ABD’nin Venezuela’ya yönelik darbe girişimi, dünya kamuoyunda da yankılarını sürdürüyor. ABD destekli Juan Guaido’nun ‘geçici devlet başkanlığı’nı ilan etmesi, ABD’nin bu hamleyi tanımasının ardından kızışan süreç, Venezuela’nın ABD diplomatlarına ülkeyi 72 saat içinde terk etme ihtarı vermesine kadar uzandı. Çoğu Avrupa ülkesi ABD’nin arkasında saf dururken, Türkiye ve Rusya, Venezuela yönetimine destek mesajı verdi.
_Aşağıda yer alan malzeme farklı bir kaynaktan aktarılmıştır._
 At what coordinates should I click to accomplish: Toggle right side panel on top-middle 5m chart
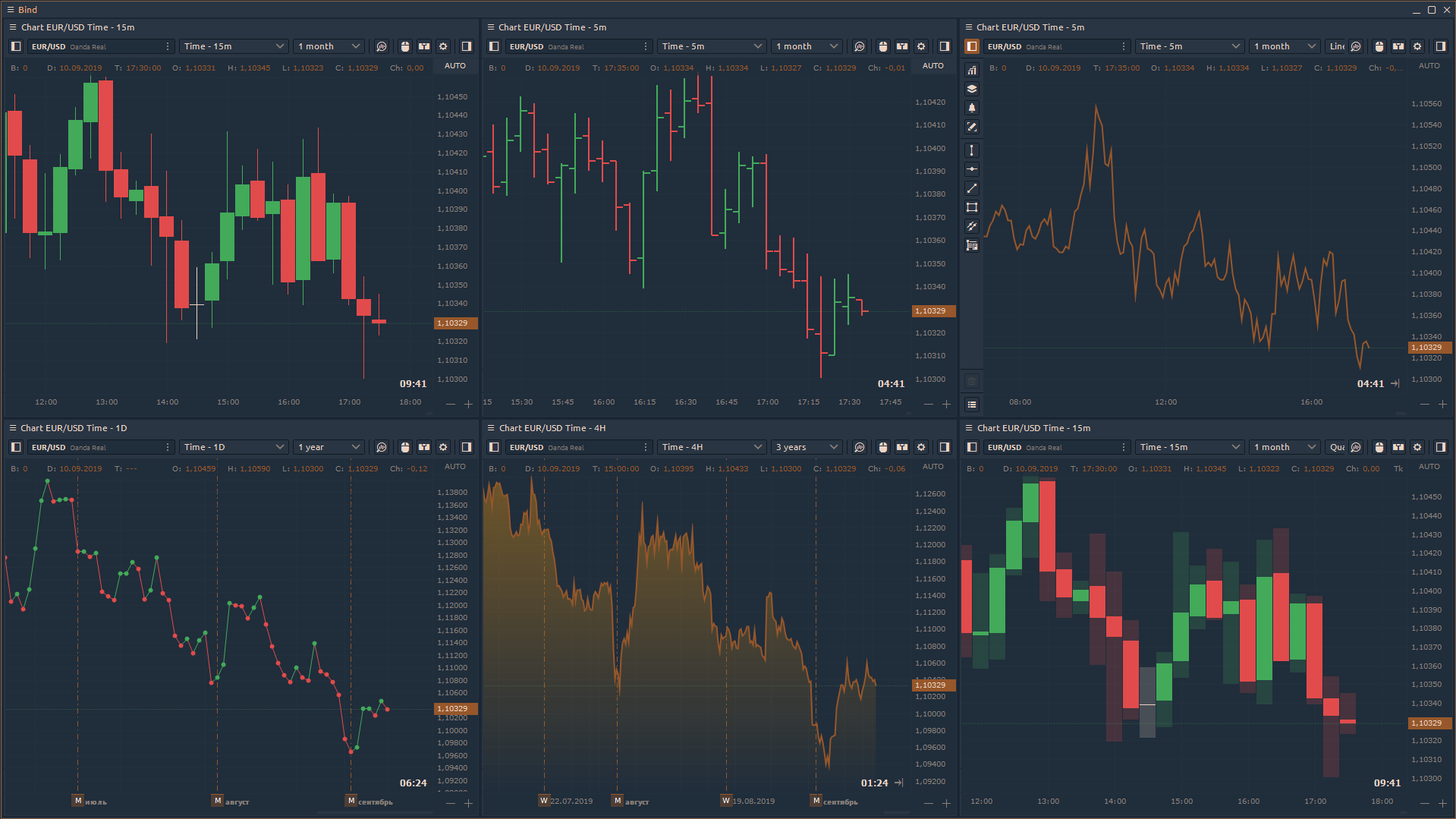click(x=945, y=46)
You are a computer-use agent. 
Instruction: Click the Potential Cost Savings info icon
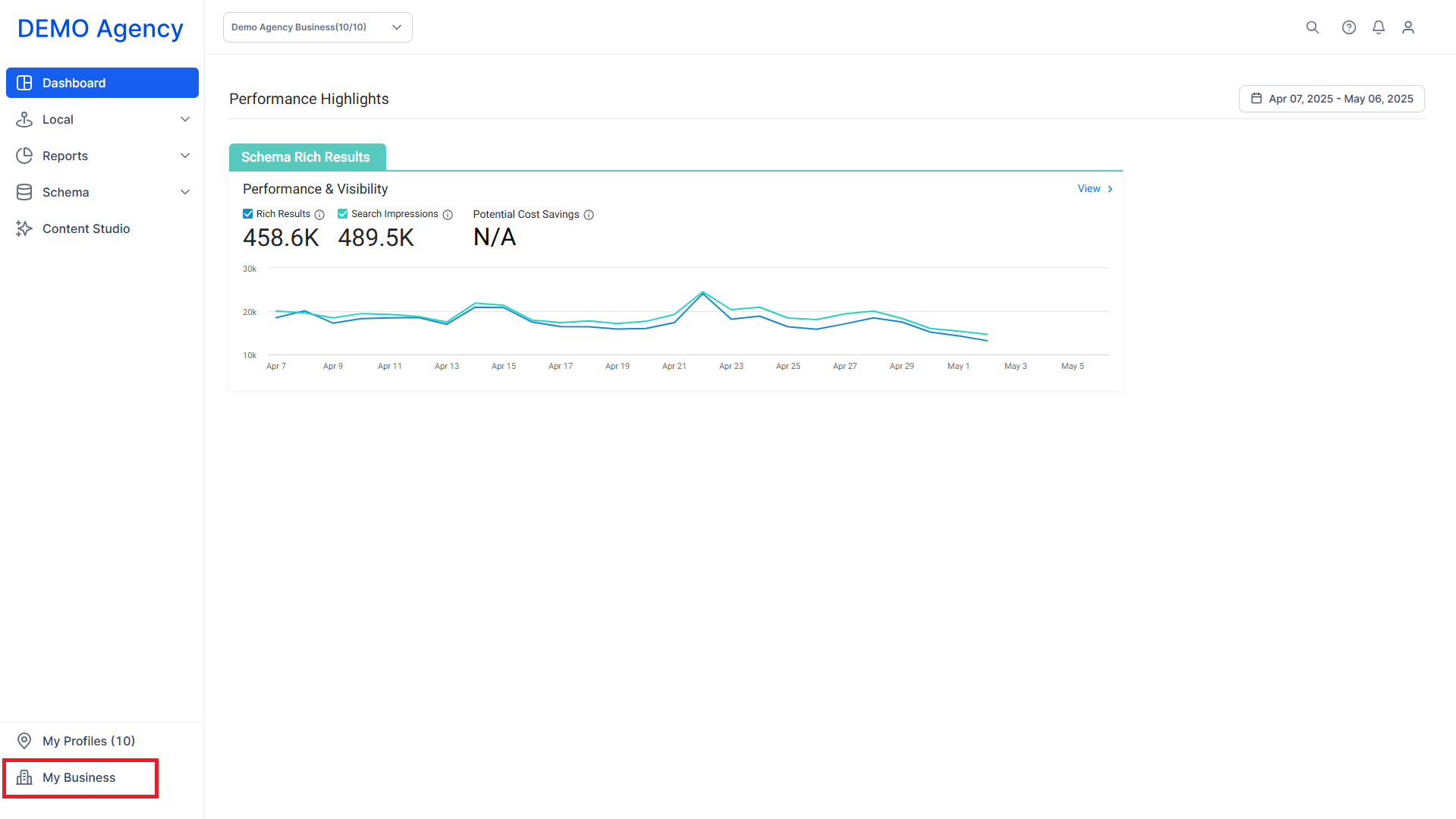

Prof. Dr. Korkut Boratav Venezuela’ya yapılan darbe girişimini BirGün’e değerlendirdi. Boratav; Amerika’nın Venezuela ile sicilinin her zaman bozuk olduğunu söyleyerek şu ifadeleri kullandı:

“ABD, Chavez’in iktidara gelmesinden hemen sonra, açık bir darbe teşebbüsü yaptı. Halkın direnmesi ile darbeciler defedildi. Amerika’nın yenilgiye uğratıldığı belgelendi. Şimdi ikinci ciddi kalkışmada bulunuyor. Trump, tüm Latin Amerika kıtasında gericiliğin perçinlenmesi için üç ülkeyi kendine hedef belirledi. Küba, Venezuela ve Nikaragua… Muhtemelen Bolivya da yedekte duruyor. Yeni Meksika başkanı Obrador da Amerika’nın taşeronluğunu üstelenen Latin Amerika’nın gerici iktidarlarını takip etmeyerek tepki çekecek”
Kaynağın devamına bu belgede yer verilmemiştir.